Peermetrics at Scale: When WebRTC Monitoring Hits a Million Events a Day

Peermetrics is WebRTC.ventures’ open-source WebRTC monitoring stack. Earlier this year, a client pushed it to a scale that stress-tested assumptions you can’t easily replicate in development: thousands of video conferences a day totaling over a million events. That traffic surfaced things that only show up at volume.

The result: Peermetrics SDK v2.8, @peermetrics/webrtc-stats v5.9.0, and a round of API and dashboard changes focused on server-side aggregation, Redis caching, cache pre-warming, and drilldown correctness. We also used the opportunity to make Jitsi and LiveKit SDK integrations more practical.

These are not flashy releases, and that is partly the point. The work is mostly about production hardening.

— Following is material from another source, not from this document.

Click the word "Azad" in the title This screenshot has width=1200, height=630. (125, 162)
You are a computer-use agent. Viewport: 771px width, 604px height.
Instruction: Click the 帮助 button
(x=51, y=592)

Production WebRTC debugging

Production WebRTC debugging isn’t one tool or one metric. Depending on which layer you’re investigating, the toolbox includes webrtc-internals, Wireshark, Playwright, or Homer — ideally alongside Peermetrics for session-level monitoring and historical context. It has to be built in early, not retrofitted after support tickets start arriving.

We covered this from two angles in recent WebRTC Live episodes: #111: Improving End-to-End Quality with WebRTC Observability and #112: How Experienced Teams Debug and Monitor WebRTC in Production. Both are worth a watch!

A WebRTC monitoring funnel from WebRTC Live #112. In production, “the call failed” is rarely one event; teams need visibility into each step from join click to ICE connection, track publishing, media reception, and sustained stability.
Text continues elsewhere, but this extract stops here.